As background, the Immigration Reform and Control Act (“IRCA”) and the Illegal Immigration Reform and Immigrant Responsibility Act (“IIRIRA”) require an employer to review documents establishing an individual’s eligibility for employment. E-Verify is an Internet-based system that allows businesses to determine the eligibility of their employees to work in the United States. In most cases, its use is voluntary, but some companies may be required by state law or federal regulation to use E-Verify. The Arizona Act passed in 2007 requires that “every employer, after hiring an employee, shall verify the employment eligibility of the employee” by using E-Verify. Ultimately, the Court held that the Arizona Act is a licensing law consistent with IRCA and is specifically exempted from preemption as the federal E-Verify law does not restrict state action or use of E-Verify.

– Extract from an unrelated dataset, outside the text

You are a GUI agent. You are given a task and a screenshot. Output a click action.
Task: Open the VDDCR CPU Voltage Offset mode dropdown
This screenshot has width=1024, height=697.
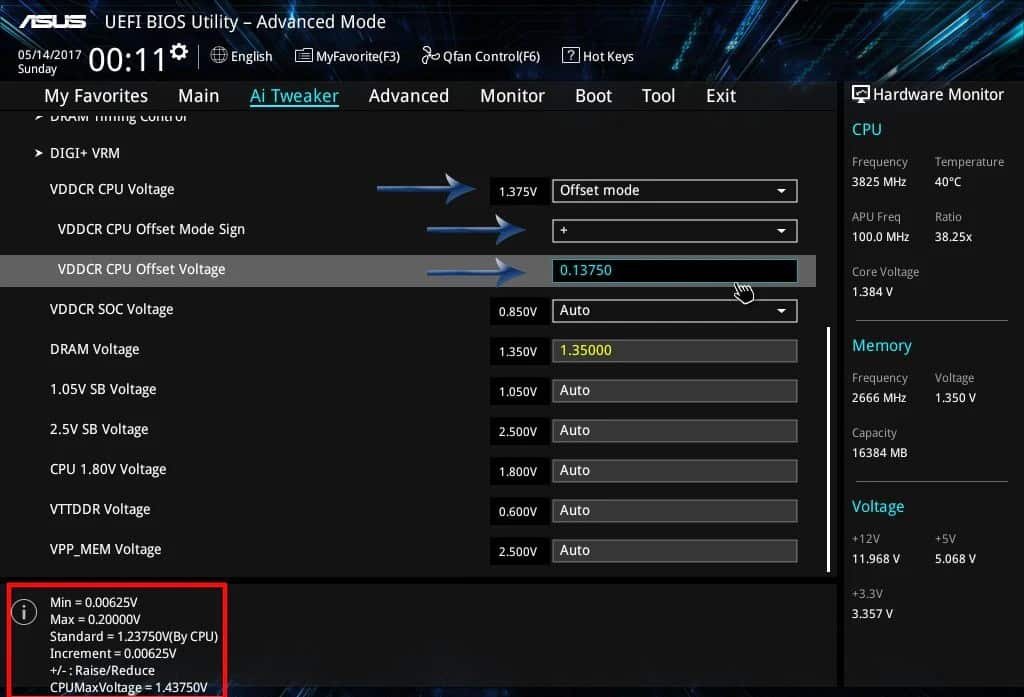(674, 190)
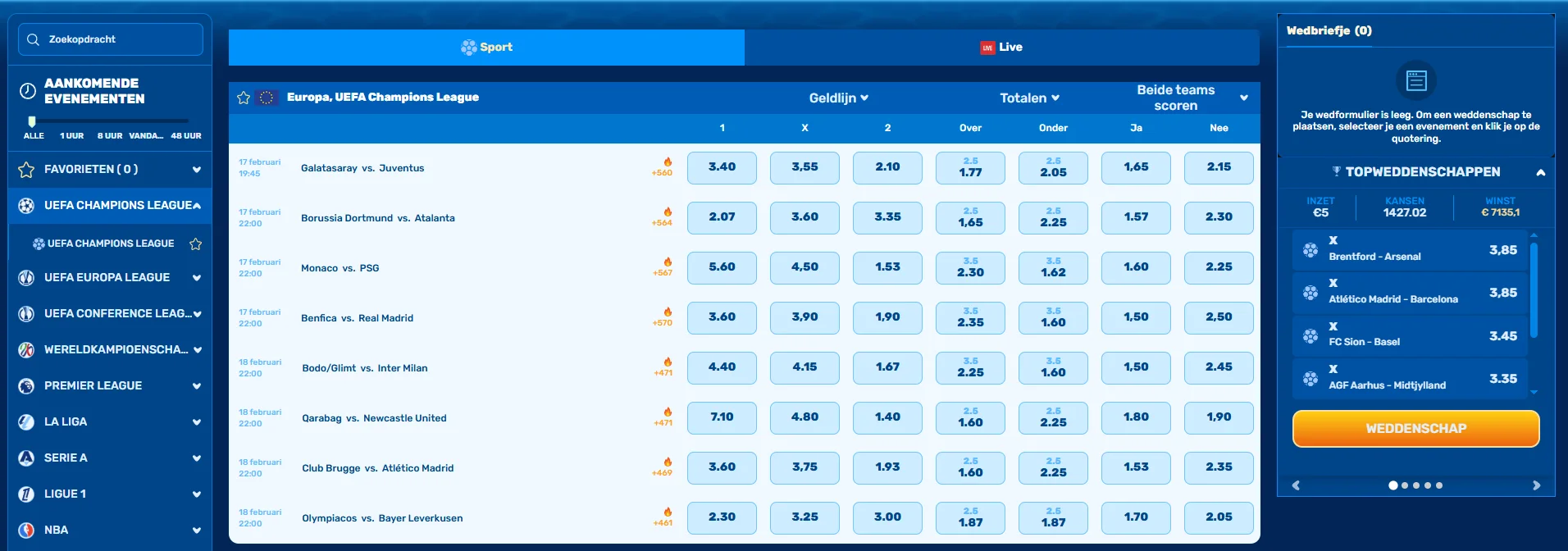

The Court did not address other state immigration laws, including Arizona’s SB 1070, which requires police to check the immigration status of individuals in certain instances. Nevertheless, the impact on employers is potentially broad. Although the Arizona Act is currently limited only to Arizona, all employers doing business in the state must participate in E-Verify. Further, other states may soon enact similar statutes, but with specific particular requirements. Such patchwork of state E-Verify requirements can make doing business in more than one state burdensome, expensive and frustrating. In light of possible implementation of similar laws in other states, employers must take caution to properly, thoroughly and accurately complete and abide by Form I-9 requirements.
Questions concerning implementation by Department of Homeland Security, certain exemptions and limitations to the rule and other E-Verify matters may be directed to Cindy Kang Ansbach.
This article was prepared by Cindy Kang Ansbach from Fulbright’s Immigration Practice Group. Should you have any questions concerning the above or any other employment-based immigration matter, please do not hesitate to contact Cindy Kang Ansbach (email@example.com or 214 855 7499).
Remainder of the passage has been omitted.